Problem details —
The answer is the line containing "Click the timestamp 16 cell" plus every line after it to the end of the material, retyped exactly and without the pictures.
Data extract below:
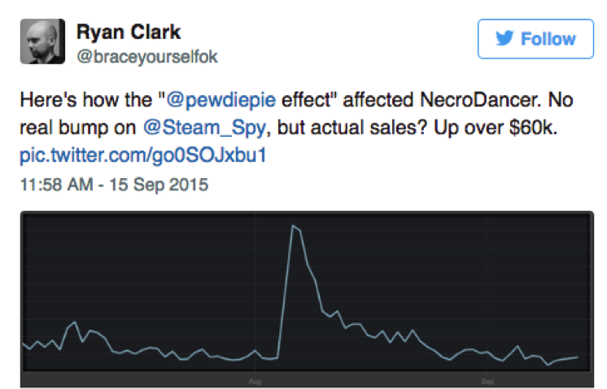Click the word Follow beside the bird icon

pyautogui.click(x=548, y=39)
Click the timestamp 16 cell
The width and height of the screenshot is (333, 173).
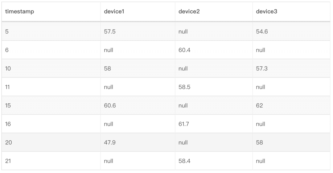pyautogui.click(x=8, y=124)
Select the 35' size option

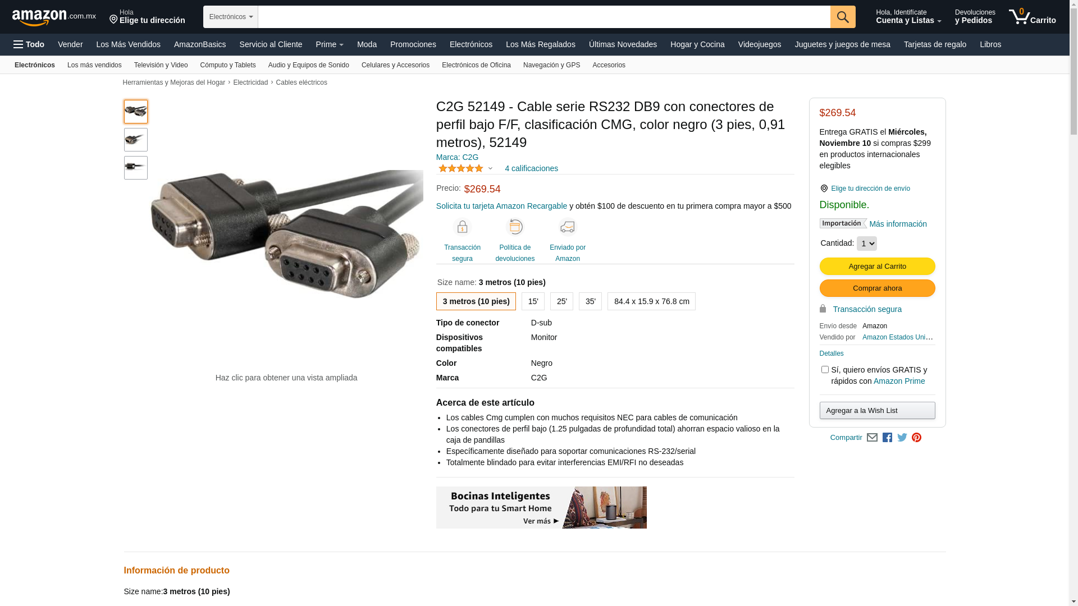click(590, 301)
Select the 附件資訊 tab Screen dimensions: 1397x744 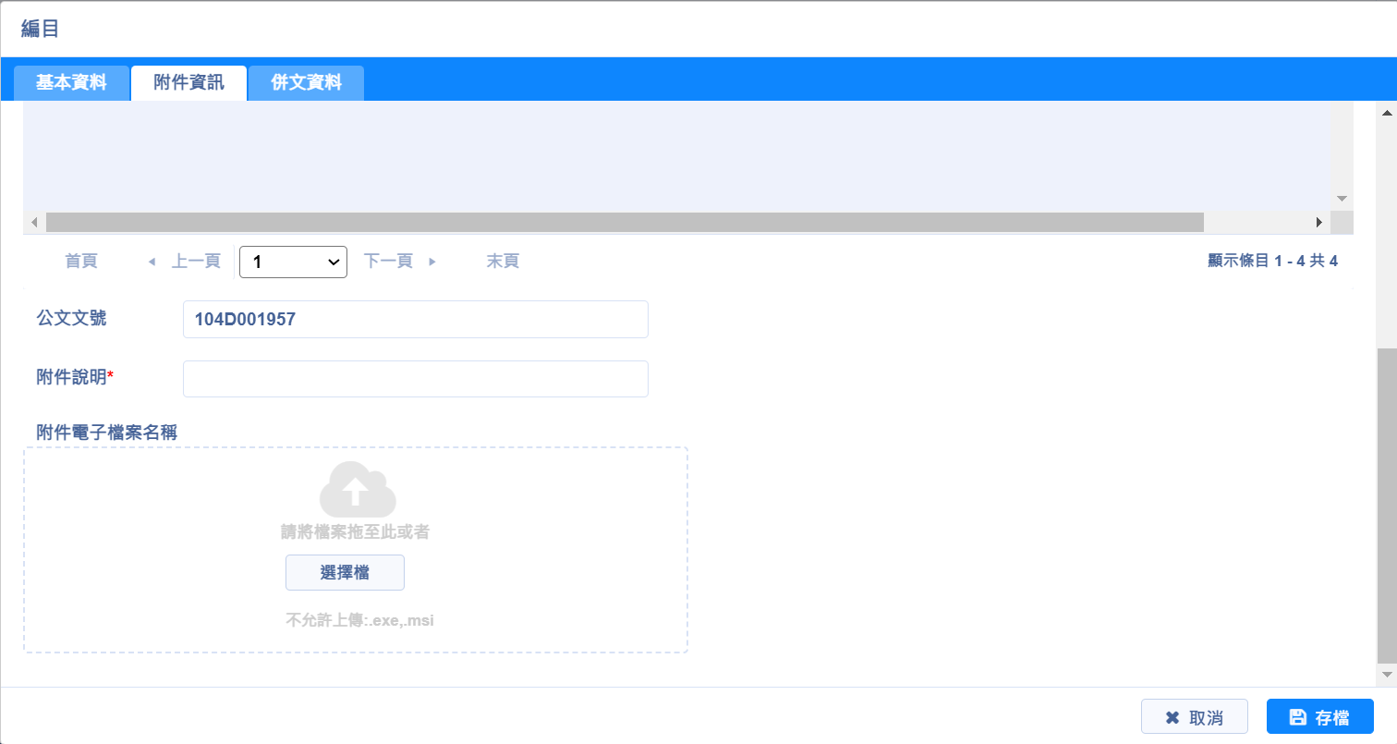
End of Data extract.
Written solution —
Click the timestamp 16 cell
The width and height of the screenshot is (333, 173).
pyautogui.click(x=8, y=124)
Select the 35' size option

click(590, 301)
Select the 附件資訊 tab Screen dimensions: 1397x744 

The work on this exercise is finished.